— START Data for the task —

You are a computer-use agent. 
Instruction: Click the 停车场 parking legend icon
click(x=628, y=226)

— END Data for the task —
— START Data for the task —

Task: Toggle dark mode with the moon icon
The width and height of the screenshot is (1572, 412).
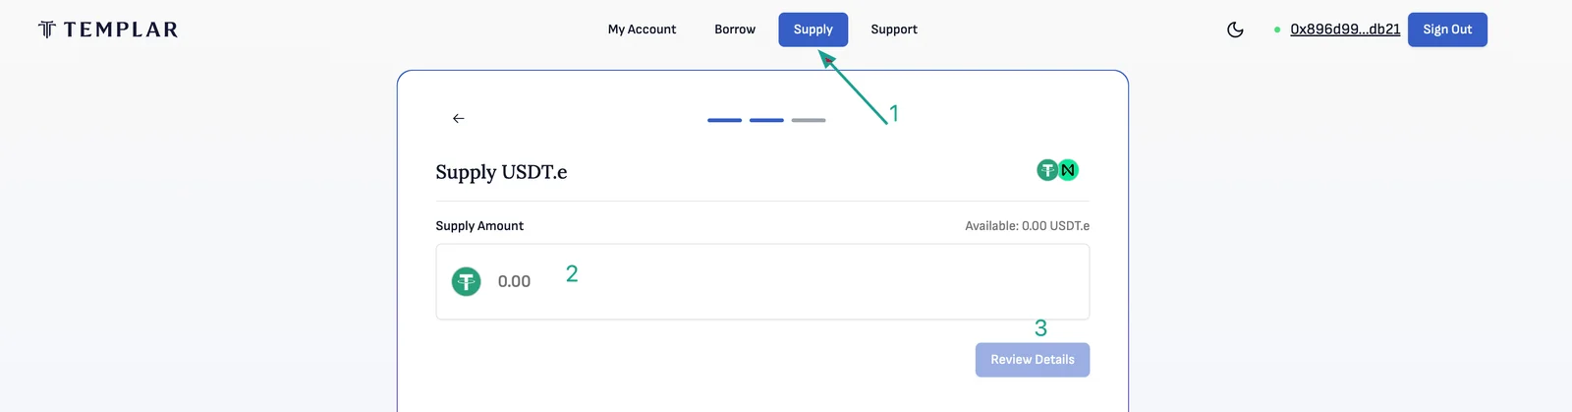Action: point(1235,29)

— END Data for the task —

Your objective.
Echo back the records starting at the line containing "You are a computer-use agent." and ending at the line containing "click(x=628, y=226)", both included.

Output for this task.
You are a computer-use agent. 
Instruction: Click the 停车场 parking legend icon
click(x=628, y=226)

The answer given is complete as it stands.